### Your objective
Reproduce exactly the lines of the material beneath, from the line that contains "Task: Toggle the light theme sun icon" to the line that contains "The height and", both included, and no other lines.

### Data extracts
—————

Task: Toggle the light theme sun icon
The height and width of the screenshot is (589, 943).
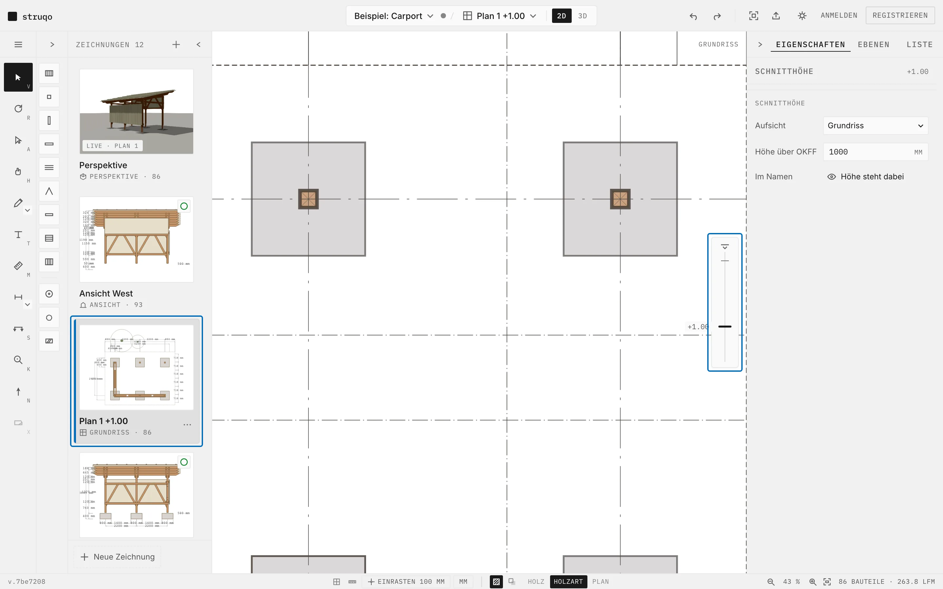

—————

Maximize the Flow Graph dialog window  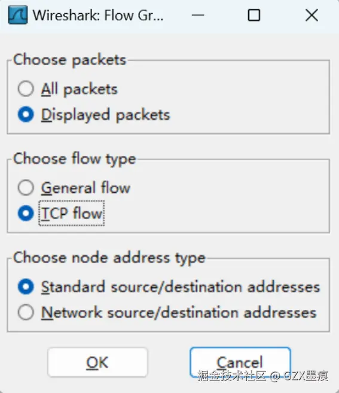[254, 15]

—————

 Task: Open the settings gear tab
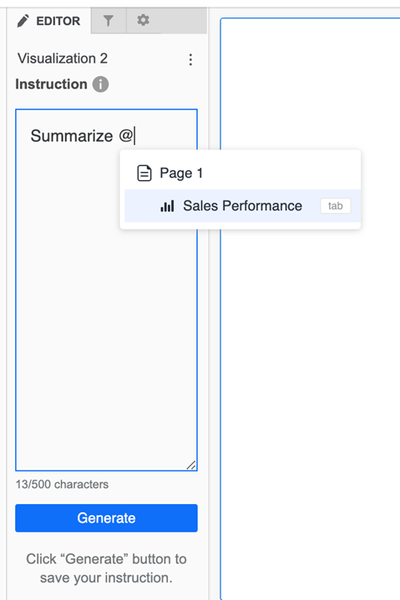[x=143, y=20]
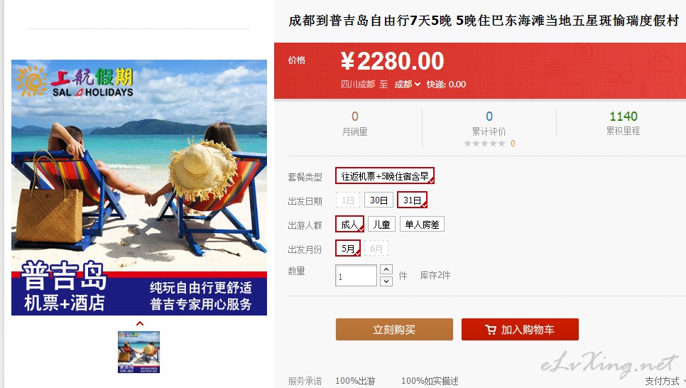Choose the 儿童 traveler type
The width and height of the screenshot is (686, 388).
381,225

—————

### Written response
Task: Toggle the light theme sun icon
The height and width of the screenshot is (589, 943).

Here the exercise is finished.